1 Henry VI: an urn … rich-jewel’d of Darius

From William Shakespeare’s Henry VI, part 1 (I: 6):


‘Tis Joan, not we, by whom the day is won;
For which I will divide my crown with her,
And all the priests and friars in my realm
Shall in procession sing her endless praise.
A statelier pyramis to her I’ll rear
Than Rhodope’s or Memphis’ ever was:
In memory of her when she is dead,
Her ashes, in an urn more precious
Than the rich-jewel’d of Darius,
Transported shall be at high festivals
Before the kings and queens of France.

an urn … rich-jewel’d of Darius: George Puttenham’s The Arte of English Poesie I: 8 (In What Reputation Poesie and Poets Were in Old Time with Princes and Otherwise Generally, and How They Be Now Contemptible and for What Causes): For the respects aforesaid in all former ages and in the most civil countries and commonwealths, good Poets and Poesie were highly esteemed and much favored of the greatest Princes.

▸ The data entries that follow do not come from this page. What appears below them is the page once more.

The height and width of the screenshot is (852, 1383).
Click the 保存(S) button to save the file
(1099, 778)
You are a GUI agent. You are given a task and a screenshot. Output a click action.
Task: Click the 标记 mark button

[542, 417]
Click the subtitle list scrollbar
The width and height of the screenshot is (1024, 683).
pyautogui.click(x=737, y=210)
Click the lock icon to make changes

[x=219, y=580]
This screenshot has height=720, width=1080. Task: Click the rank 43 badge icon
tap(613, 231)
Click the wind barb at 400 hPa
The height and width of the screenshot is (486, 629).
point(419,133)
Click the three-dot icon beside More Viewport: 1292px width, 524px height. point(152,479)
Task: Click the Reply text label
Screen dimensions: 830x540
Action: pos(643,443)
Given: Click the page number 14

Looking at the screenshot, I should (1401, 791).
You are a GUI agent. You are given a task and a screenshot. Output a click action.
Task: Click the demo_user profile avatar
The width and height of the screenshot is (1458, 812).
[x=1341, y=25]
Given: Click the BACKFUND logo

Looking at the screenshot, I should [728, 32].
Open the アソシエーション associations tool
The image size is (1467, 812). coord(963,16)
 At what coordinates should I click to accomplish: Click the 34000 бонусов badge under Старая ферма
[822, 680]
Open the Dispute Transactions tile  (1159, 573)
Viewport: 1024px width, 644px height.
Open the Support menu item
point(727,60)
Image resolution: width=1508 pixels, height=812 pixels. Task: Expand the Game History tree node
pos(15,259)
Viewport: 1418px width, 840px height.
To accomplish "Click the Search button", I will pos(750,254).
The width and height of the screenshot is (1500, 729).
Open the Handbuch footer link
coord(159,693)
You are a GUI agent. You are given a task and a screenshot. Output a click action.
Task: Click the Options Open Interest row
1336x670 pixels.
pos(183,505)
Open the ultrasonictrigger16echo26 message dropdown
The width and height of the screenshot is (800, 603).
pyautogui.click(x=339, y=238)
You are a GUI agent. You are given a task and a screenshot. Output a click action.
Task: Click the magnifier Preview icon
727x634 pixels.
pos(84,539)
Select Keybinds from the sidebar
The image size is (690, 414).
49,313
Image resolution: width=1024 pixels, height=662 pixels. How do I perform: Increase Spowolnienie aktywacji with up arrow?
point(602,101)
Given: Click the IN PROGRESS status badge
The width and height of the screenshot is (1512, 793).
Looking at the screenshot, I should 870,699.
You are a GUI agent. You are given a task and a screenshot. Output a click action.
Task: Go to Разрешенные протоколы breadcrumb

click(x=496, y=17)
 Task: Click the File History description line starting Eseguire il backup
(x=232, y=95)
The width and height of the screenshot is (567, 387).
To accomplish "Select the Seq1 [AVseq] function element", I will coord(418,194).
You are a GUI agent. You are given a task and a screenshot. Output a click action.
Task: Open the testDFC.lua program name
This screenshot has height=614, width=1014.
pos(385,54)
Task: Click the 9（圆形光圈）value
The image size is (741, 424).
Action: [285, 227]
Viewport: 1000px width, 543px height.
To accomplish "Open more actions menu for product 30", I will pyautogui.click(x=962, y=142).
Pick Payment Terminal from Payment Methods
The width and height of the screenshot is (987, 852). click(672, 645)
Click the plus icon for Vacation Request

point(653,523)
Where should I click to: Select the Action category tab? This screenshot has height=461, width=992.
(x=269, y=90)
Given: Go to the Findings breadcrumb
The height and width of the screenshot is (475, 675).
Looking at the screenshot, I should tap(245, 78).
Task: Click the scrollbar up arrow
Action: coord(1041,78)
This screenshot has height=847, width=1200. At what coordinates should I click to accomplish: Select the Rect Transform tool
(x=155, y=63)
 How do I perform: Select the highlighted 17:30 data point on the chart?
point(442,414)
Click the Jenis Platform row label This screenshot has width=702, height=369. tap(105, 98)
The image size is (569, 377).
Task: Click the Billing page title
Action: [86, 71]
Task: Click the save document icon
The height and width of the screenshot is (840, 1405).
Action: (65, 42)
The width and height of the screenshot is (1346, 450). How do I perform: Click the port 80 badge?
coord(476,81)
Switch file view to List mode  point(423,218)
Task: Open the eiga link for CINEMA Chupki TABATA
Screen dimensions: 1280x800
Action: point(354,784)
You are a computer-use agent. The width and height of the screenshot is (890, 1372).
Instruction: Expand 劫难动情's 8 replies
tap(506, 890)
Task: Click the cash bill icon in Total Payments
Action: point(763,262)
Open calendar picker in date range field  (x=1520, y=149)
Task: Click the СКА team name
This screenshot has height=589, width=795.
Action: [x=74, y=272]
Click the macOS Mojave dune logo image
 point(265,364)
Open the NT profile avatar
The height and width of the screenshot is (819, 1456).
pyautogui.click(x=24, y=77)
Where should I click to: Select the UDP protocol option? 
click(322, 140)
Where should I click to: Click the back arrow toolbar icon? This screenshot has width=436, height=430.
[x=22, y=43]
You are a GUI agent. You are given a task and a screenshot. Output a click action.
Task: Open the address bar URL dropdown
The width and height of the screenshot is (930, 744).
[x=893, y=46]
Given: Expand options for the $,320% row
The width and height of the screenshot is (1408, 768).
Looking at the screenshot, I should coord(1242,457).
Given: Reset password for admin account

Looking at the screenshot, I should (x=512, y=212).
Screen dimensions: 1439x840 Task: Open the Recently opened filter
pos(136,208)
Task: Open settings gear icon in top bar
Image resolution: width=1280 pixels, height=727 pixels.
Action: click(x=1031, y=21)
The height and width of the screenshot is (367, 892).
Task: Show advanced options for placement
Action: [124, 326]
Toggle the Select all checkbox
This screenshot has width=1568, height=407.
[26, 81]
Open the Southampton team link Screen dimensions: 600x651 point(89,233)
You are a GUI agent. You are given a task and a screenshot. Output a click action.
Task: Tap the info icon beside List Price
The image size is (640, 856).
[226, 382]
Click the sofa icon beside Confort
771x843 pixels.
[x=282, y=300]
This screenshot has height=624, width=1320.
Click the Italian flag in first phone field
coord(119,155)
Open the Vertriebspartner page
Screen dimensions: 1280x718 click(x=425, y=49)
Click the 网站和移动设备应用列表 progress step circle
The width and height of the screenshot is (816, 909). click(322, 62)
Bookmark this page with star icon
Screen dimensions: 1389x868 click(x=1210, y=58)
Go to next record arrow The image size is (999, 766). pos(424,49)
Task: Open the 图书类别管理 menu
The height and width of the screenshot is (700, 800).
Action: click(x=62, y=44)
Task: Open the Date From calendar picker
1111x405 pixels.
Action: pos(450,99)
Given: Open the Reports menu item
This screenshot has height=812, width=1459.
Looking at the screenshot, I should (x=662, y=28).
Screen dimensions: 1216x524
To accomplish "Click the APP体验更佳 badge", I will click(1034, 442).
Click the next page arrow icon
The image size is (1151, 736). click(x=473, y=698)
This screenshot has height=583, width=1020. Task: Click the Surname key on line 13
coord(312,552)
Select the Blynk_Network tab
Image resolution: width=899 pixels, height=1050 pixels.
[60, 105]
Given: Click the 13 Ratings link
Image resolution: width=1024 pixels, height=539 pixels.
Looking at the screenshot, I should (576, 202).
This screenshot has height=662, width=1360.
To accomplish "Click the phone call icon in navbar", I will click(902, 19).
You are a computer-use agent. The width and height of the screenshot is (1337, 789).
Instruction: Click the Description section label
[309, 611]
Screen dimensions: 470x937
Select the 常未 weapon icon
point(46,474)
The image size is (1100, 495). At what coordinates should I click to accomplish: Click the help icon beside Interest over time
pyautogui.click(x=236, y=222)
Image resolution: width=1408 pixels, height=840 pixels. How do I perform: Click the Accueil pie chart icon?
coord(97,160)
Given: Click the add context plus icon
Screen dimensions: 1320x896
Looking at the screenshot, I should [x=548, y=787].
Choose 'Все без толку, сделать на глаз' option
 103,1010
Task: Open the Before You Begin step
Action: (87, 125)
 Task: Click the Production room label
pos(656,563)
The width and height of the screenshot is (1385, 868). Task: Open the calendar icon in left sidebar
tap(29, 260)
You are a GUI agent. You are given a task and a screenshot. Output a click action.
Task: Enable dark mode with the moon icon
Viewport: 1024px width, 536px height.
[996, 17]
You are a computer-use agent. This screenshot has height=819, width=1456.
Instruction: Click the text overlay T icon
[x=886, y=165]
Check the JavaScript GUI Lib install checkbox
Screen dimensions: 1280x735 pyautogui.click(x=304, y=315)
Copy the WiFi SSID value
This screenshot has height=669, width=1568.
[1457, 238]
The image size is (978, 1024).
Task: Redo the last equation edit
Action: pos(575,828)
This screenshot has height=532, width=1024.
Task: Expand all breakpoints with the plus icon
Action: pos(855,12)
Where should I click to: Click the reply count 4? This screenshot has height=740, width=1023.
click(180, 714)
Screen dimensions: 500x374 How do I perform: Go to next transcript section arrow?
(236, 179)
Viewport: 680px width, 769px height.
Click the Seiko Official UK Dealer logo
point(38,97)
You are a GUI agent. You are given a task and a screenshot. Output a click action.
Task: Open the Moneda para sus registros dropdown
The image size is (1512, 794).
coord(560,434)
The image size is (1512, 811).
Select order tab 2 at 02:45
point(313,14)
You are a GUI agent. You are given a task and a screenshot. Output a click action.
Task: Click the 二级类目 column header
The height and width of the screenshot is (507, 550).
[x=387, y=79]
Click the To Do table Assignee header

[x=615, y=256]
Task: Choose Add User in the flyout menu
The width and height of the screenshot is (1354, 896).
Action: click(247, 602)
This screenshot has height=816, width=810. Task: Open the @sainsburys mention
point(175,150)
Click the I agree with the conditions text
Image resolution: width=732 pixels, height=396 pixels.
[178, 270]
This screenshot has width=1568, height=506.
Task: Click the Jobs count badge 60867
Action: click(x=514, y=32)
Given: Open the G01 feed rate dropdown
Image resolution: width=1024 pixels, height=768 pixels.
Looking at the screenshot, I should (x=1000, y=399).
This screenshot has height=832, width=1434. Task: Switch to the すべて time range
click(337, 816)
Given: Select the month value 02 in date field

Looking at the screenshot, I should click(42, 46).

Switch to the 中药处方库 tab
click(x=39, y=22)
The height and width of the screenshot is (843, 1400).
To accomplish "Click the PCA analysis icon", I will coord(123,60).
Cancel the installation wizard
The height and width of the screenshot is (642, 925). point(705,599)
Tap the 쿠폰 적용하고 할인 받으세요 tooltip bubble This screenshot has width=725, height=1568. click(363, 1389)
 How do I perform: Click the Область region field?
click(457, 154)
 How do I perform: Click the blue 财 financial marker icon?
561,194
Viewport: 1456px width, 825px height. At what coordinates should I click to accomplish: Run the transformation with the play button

For proof whereof we read how much Amyntas king of Macedonia made of the Tragical Poet Euripides. And the Athenians of Sophocles. In what price the noble poems of Homer were holden with Alexander the great, in so much as every night they were laid under his pillow, and by day were carried in the rich jewel coffer of Darius lately before vanquished by him in battle.